BEGIN Data supplied
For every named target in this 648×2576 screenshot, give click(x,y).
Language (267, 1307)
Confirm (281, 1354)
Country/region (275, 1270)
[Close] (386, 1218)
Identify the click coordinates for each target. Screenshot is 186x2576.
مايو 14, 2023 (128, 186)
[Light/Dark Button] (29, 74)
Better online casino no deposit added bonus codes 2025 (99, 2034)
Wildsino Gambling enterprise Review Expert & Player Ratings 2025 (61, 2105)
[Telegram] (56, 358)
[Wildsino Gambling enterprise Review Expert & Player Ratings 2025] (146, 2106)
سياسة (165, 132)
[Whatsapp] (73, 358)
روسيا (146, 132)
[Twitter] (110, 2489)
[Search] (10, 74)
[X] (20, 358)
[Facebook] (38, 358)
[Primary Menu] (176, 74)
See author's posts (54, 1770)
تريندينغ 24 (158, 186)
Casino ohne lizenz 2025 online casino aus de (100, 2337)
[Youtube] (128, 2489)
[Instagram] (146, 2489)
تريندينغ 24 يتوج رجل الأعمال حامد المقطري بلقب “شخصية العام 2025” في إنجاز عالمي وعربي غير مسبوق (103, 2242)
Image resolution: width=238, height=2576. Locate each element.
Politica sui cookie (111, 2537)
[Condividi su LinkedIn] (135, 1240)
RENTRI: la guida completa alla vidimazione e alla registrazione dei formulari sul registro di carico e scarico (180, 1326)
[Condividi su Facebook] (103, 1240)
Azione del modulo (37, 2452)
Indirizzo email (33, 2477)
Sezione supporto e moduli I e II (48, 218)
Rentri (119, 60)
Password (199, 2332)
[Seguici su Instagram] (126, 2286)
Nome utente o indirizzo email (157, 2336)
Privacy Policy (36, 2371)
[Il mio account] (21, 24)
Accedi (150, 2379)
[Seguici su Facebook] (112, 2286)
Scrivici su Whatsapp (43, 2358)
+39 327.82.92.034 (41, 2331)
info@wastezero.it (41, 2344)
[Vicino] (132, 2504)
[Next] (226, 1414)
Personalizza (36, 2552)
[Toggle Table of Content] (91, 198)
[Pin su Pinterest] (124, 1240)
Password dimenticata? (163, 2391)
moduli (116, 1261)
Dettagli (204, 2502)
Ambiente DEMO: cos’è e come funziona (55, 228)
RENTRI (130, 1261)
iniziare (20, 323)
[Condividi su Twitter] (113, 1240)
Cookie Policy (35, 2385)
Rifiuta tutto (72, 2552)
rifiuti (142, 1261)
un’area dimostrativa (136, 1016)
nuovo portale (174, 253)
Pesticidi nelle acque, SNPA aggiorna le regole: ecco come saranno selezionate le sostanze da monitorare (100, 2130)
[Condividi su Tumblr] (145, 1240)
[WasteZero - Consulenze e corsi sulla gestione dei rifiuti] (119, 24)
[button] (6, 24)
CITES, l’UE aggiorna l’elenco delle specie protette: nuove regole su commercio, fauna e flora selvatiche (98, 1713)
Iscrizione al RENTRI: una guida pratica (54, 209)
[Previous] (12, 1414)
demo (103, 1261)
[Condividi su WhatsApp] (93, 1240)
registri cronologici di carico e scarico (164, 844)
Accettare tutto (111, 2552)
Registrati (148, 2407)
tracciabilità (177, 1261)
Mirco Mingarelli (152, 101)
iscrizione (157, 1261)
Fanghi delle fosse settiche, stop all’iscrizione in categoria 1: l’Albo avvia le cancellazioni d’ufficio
END Data supplied
_What the task asks_
What is needed is a word-for-word copy of all the material.

_Solution to this problem_
For every named target in this 648×2576 screenshot, give click(x,y).
Language (267, 1307)
Confirm (281, 1354)
Country/region (275, 1270)
[Close] (386, 1218)
Identify the click coordinates for each target. Screenshot is 186x2576.
مايو 14, 2023 (128, 186)
[Light/Dark Button] (29, 74)
Better online casino no deposit added bonus codes 2025 (99, 2034)
Wildsino Gambling enterprise Review Expert & Player Ratings 2025 (61, 2105)
[Telegram] (56, 358)
[Wildsino Gambling enterprise Review Expert & Player Ratings 2025] (146, 2106)
سياسة (165, 132)
[Whatsapp] (73, 358)
روسيا (146, 132)
[Twitter] (110, 2489)
[Search] (10, 74)
[X] (20, 358)
[Facebook] (38, 358)
[Primary Menu] (176, 74)
See author's posts (54, 1770)
تريندينغ 24 (158, 186)
Casino ohne lizenz 2025 online casino aus de (100, 2337)
[Youtube] (128, 2489)
[Instagram] (146, 2489)
تريندينغ 24 يتوج رجل الأعمال حامد المقطري بلقب “شخصية العام 2025” في إنجاز عالمي وعربي غير مسبوق (103, 2242)
Image resolution: width=238, height=2576. Locate each element.
Politica sui cookie (111, 2537)
[Condividi su LinkedIn] (135, 1240)
RENTRI: la guida completa alla vidimazione e alla registrazione dei formulari sul registro di carico e scarico (180, 1326)
[Condividi su Facebook] (103, 1240)
Azione del modulo (37, 2452)
Indirizzo email (33, 2477)
Sezione supporto e moduli I e II (48, 218)
Rentri (119, 60)
Password (199, 2332)
[Seguici su Instagram] (126, 2286)
Nome utente o indirizzo email (157, 2336)
Privacy Policy (36, 2371)
[Il mio account] (21, 24)
Accedi (150, 2379)
[Seguici su Facebook] (112, 2286)
Scrivici su Whatsapp (43, 2358)
+39 327.82.92.034 (41, 2331)
info@wastezero.it (41, 2344)
[Vicino] (132, 2504)
[Next] (226, 1414)
Personalizza (36, 2552)
[Toggle Table of Content] (91, 198)
[Pin su Pinterest] (124, 1240)
Password dimenticata? (163, 2391)
moduli (116, 1261)
Dettagli (204, 2502)
Ambiente DEMO: cos’è e come funziona (55, 228)
RENTRI (130, 1261)
iniziare (20, 323)
[Condividi su Twitter] (113, 1240)
Cookie Policy (35, 2385)
Rifiuta tutto (72, 2552)
rifiuti (142, 1261)
un’area dimostrativa (136, 1016)
nuovo portale (174, 253)
Pesticidi nelle acque, SNPA aggiorna le regole: ecco come saranno selezionate le sostanze da monitorare (100, 2130)
[Condividi su Tumblr] (145, 1240)
[WasteZero - Consulenze e corsi sulla gestione dei rifiuti] (119, 24)
[button] (6, 24)
CITES, l’UE aggiorna l’elenco delle specie protette: nuove regole su commercio, fauna e flora selvatiche (98, 1713)
Iscrizione al RENTRI: una guida pratica (54, 209)
[Previous] (12, 1414)
demo (103, 1261)
[Condividi su WhatsApp] (93, 1240)
registri cronologici di carico e scarico (164, 844)
Accettare tutto (111, 2552)
Registrati (148, 2407)
tracciabilità (177, 1261)
Mirco Mingarelli (152, 101)
iscrizione (157, 1261)
Fanghi delle fosse settiche, stop all’iscrizione in categoria 1: l’Albo avvia le cancellazioni d’ufficio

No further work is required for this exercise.